WfGen

Synthetic Workflow Traces

WfGen targets the generation of realistic synthetic workflow traces with a variety of characteristics. The workflow generator, provided as part of the WfCommons Python package, uses recipes of workflows for creating different synthetic workflows based on distributions of workflow job runtime, and input and output file sizes. The resulting workflows are represented in the WfFormat, which is already supported by simulation frameworks such as WRENCH.

The WfCommons Python package provides a number of workflow recipes for generating realistic synthetic workflow traces.

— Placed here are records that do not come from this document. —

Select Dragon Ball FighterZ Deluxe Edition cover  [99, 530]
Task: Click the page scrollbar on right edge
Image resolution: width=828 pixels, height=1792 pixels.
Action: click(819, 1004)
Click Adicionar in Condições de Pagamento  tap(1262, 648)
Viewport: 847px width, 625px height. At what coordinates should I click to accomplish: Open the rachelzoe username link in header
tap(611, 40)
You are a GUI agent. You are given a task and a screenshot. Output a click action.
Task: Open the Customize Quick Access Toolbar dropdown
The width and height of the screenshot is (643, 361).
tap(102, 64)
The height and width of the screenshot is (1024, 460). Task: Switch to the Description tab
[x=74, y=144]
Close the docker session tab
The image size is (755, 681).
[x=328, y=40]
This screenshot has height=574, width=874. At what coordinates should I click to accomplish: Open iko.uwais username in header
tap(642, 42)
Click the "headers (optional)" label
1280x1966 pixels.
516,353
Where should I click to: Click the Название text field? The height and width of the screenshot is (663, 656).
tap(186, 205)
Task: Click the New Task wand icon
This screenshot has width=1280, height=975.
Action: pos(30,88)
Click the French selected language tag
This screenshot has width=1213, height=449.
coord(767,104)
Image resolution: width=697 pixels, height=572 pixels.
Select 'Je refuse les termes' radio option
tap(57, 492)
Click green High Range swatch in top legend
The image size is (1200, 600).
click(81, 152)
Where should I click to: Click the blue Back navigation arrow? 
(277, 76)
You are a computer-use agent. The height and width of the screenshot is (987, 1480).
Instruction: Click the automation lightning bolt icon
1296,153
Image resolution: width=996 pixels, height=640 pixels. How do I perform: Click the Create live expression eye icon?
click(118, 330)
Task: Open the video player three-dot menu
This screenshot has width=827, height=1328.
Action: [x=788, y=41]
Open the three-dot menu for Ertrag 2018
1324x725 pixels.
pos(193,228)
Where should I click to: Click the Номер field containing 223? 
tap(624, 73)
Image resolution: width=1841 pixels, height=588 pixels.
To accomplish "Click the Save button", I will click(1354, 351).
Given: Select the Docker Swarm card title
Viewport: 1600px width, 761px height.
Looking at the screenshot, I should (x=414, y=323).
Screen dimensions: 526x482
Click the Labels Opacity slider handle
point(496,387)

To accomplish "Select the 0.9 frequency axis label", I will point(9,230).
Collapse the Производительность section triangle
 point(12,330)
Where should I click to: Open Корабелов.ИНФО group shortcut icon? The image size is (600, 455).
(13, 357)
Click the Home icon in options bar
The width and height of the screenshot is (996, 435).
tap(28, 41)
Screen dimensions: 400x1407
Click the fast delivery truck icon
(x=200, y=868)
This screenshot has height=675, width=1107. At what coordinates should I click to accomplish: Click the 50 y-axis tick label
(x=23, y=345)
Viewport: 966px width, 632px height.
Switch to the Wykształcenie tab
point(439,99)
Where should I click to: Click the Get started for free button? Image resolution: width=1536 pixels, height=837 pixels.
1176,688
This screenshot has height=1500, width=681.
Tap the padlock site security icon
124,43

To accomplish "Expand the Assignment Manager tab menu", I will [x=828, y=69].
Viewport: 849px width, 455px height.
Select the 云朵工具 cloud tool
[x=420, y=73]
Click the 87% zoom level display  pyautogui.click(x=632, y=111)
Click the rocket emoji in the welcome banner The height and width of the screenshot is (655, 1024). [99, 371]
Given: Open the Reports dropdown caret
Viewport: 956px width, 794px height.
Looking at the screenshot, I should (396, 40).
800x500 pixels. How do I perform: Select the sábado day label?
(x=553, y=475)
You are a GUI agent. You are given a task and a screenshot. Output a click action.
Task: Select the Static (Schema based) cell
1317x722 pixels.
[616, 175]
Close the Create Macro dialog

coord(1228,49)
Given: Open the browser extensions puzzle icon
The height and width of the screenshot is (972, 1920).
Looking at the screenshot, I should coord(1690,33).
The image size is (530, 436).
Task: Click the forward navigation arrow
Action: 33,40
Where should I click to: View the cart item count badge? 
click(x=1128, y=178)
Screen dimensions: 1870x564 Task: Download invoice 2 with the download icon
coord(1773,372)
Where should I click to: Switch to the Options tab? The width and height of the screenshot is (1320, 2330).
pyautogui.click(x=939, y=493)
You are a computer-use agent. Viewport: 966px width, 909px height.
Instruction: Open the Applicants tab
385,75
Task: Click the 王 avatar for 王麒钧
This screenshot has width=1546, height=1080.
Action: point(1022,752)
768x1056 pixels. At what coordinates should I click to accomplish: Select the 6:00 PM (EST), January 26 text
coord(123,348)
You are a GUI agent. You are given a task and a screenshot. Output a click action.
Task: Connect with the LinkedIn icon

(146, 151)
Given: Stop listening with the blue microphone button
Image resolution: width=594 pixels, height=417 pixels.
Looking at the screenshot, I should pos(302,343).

Each recipe provides different methods for generating synthetic, yet realistic, workflow traces depending on the properties that define the structure of the actual workflow.

The current list of available workflow recipes include the following workflow applications:

  • 1000Genome: A high-throughput data-intensive bioinformatics workflow.
  • BLAST: A high-throughput compute-intensive bioinformatics workflow.
  • BWA: A high-throughput data-intensive bioinformatics workflow.
  • Cycles: A high-throughput compute-intensive scientific workflow for agroecosystems modeling.
  • Epigenomics: A high-throughput data-intensive bioinformatics workflow.
  • Montage: A high-throughput compute-intensive astronomy workflow.
  • Seismology: A high-throughput data-intensive seismology workflow.
  • SoyKB: A high-throughput data-intensive bioinformatics workflow.
  • SRASearch: A high-throughput data-intensive bioinformatics workflow.

WfGen is constantly evolving and additional workflow recipes will be added into new releases of the Python package.